O.S.: Nous travaillons sur un certain nombre d'aspects en rapport avec la mobilité, comme le fait que de plus en plus de personnes emploient des PC portables et ont besoin de se connecter depuis n'importe où à haut débit. Nous commençons à voir se déployer des points d'accès dans les salons d'hôtels, les gares et probablement demain les hôpitaux ou tous les bâtiments qui nécessitent un recâblage important. Dans les hôtels, par exemple, nous déployons de l'Ethernet LRE (Long Reach), où un modem est disponible à partir d'un point sur lequel peut se concentrer une forte demande d'accès en réutilisant le câble existant pour fournir du haut débit.

A.F.: Aujourd'hui, un autre secteur d'activité important correspond à tout ce qui touche aux architectures CDN (Content distribution network). Le CDN est un "buzzword", un terme que les gens ont parfois tendance à utiliser pour qualifier des technologies différentes. En ce qui nous concerne, nous fournissons des infrastructures de contenus distribués pour les opérateurs, les entreprises, et les entreprises dont les infrastructures sont gérées par des opérateurs.

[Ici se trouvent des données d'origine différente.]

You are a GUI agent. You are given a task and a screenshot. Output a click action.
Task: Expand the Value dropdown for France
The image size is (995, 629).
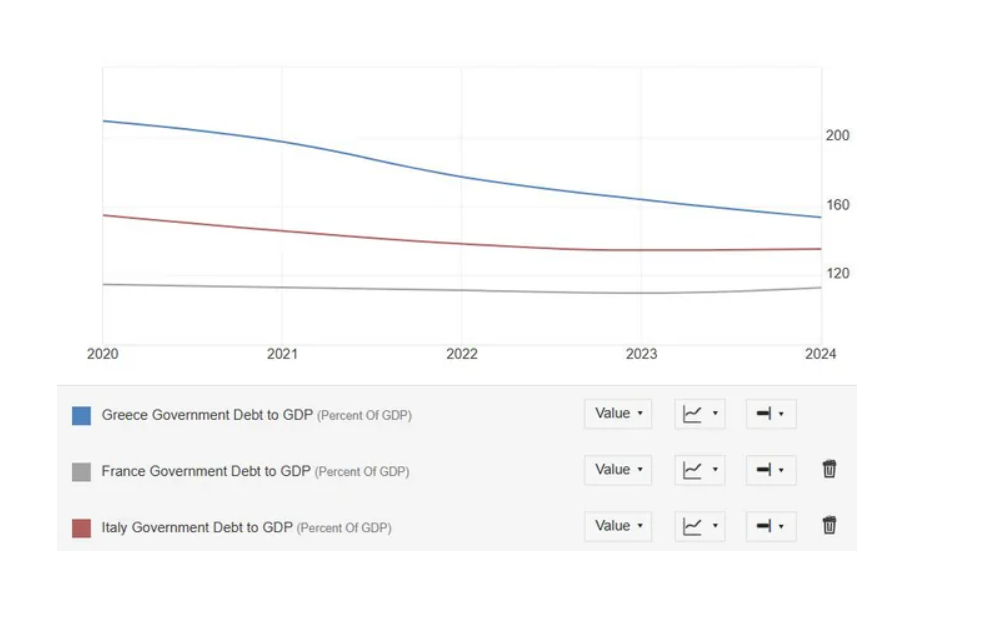[x=618, y=469]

Les fonctions que nous proposons sont de l'ordre du Content Switching (commutation de contenu) et du Load Balancing (répartition de charge) et rentrent dans la catégorie de nos produits CS 11000. Il s'agit de commutateurs de niveaux 4 à 7. Même au niveau applicatif, nous pouvons effectuer de la commutation SSL, et nous trouvons en front-end de très gros serveurs web. Enfin, les autres dimensions de l'architecture CDN sont les Content Engine ou les moteurs de contenu qui visent à créer des caches à l'intérieur du réseau de l'entreprise, et le Content Routing qui est plutôt une fonction fournie par l'opérateur.


Olivier Seznec, 38 ans, dispose de 11 années d'expérience dans les télécoms et réseaux. Directeur technique de Cisco France, il est chargé de la fourniture d'expertise technique pour l'ensemble des opérations sur le territoire français, plus précisément auprès des clients finaux et des partenaires, mais également en interne. Il possède un diplôme d'ingénieur des Mines de Paris.